How to Trade Channels Like a Champ

Parallel or equidistant channels are a popular favourite among technical Forex traders. A channel formation is constructed of two parallel lines indicative of support and resistance and can be either bearish or bullish depending on the overall direction of price.

Today we’re going to take an in-depth look at both ascending and descending channels and check out things like how to identify them, and the best way to trade them.

What exactly is a price channel?

Before we can even discuss how to trade channel patterns, let’s go over a few of the characteristics that make it what it is.

A price channel is formed when price finds both support and resistance between two parallel trend lines, or a channel.

Consider the example below:

You can see quite clearly that the channel is ascending as price is making higher highs and higher lows.

The inverse is true for descending price channels.

How to identify price channels

Price channels are relatively simple to identify once you know what you’re looking for. The easiest way is to simply draw a clean trendline and then check out whether a parallel trendline is being respected by price. If you know how to draw a trendline, you can draw a channel.

Trading Price Channels

One of the first things to learn when looking for setups within a price channel as that the trend is your friend, and as such you should always try and trade in its direction.

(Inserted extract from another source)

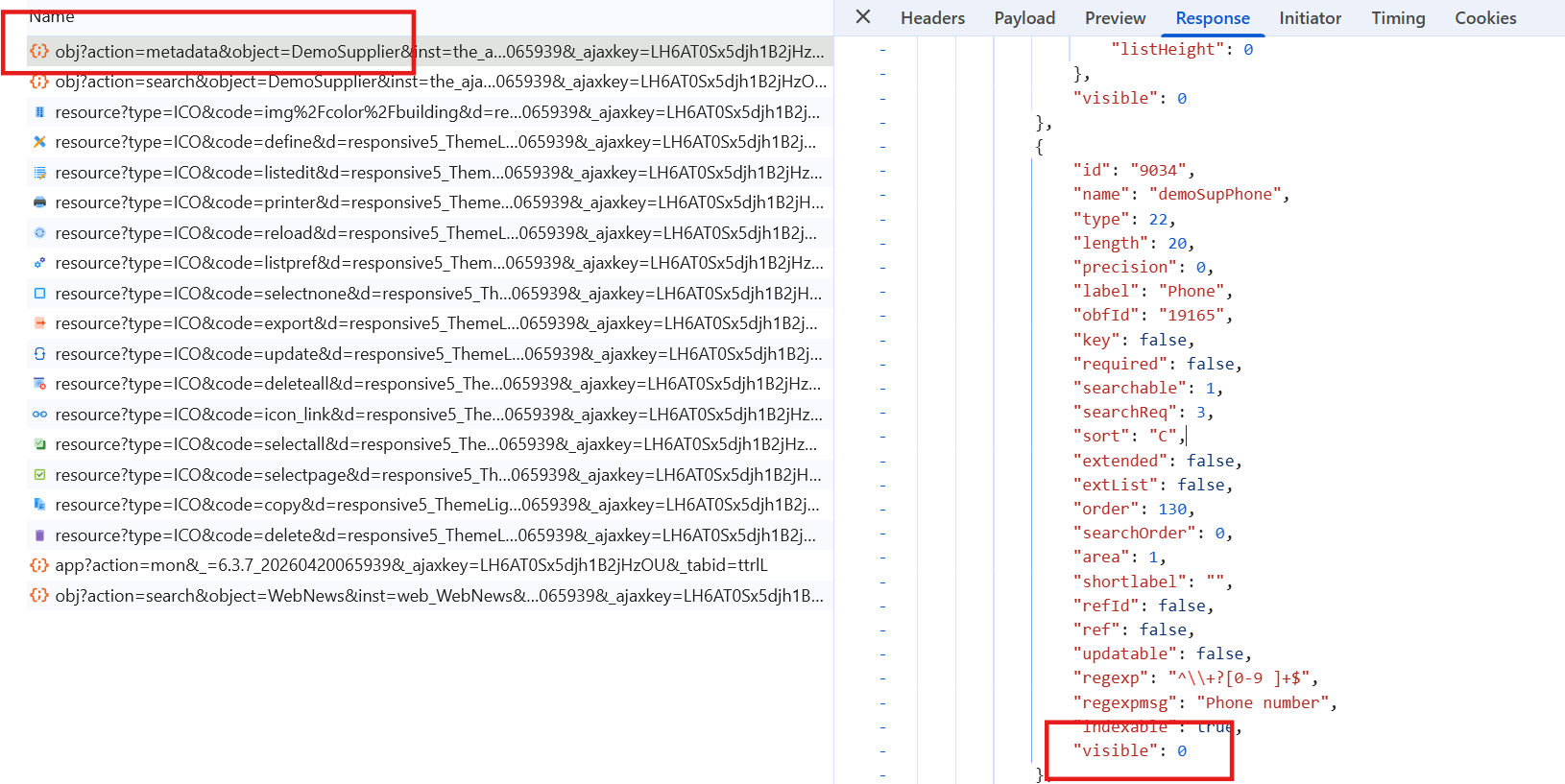Close the request details panel
This screenshot has height=784, width=1565.
[863, 17]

Below is a textbook example of a long trade within a price channel taking place on a daily chart of AUDNZD on the Forex market.

Notice how in the above example, price forms an engulfing pattern after a couple of rejections from the bottom of our upward trending price channel, representing a valid buy setup.

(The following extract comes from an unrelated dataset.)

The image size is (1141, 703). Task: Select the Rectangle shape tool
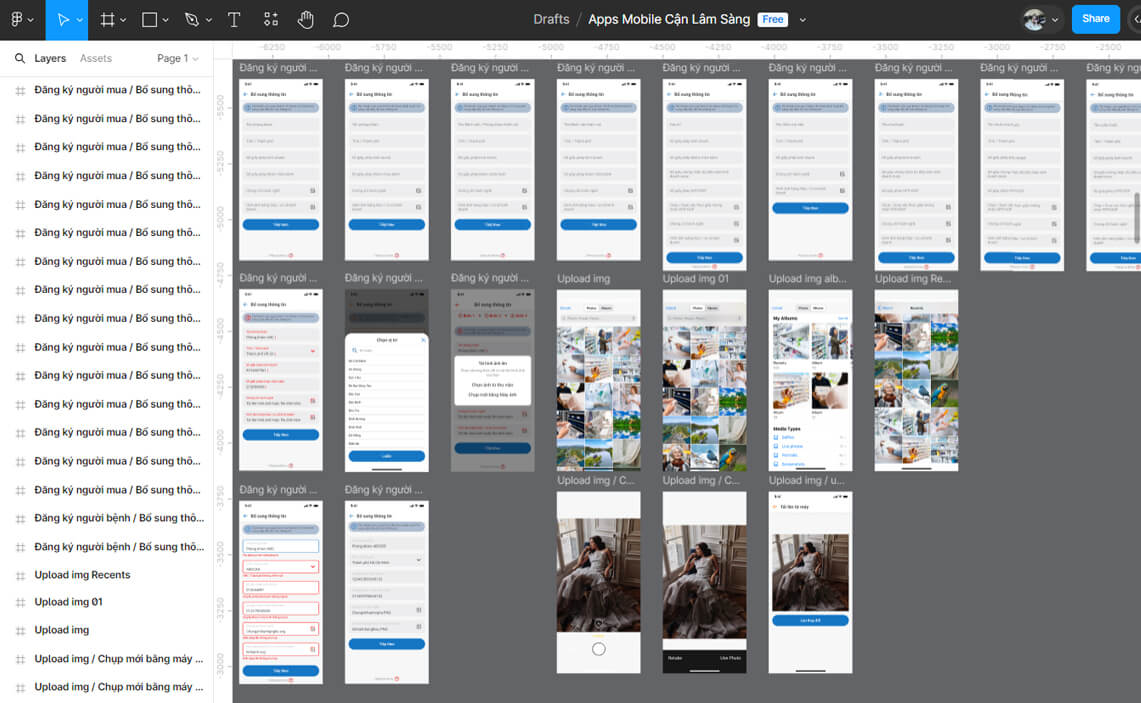click(x=149, y=20)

As this is a live chart we won’t get to see how it plays out just yet, however if one were to take this setup there are two logical profit areas that we could target: The previous high or the top of our channel.

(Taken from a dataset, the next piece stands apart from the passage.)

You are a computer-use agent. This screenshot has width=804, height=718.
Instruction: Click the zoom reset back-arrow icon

Our stop would be placed underneath the low of our engulfing candle, which is also just outside of our price channel.

As you can see, the risk:reward ratio for this setup is very attractive, risking approximately 100pips in order to make 300pips+, or 3R+.

One of the advantages of price channels is that they allow a trader to form a directional bias based on whether the channel is ascending or descending.

Well, that was short and sweet.

One of the things I love about price channels is their simplicity. There are more in-depth ways to trade channels but the setup I’ve outlined is one that every trader should keep up their sleeve.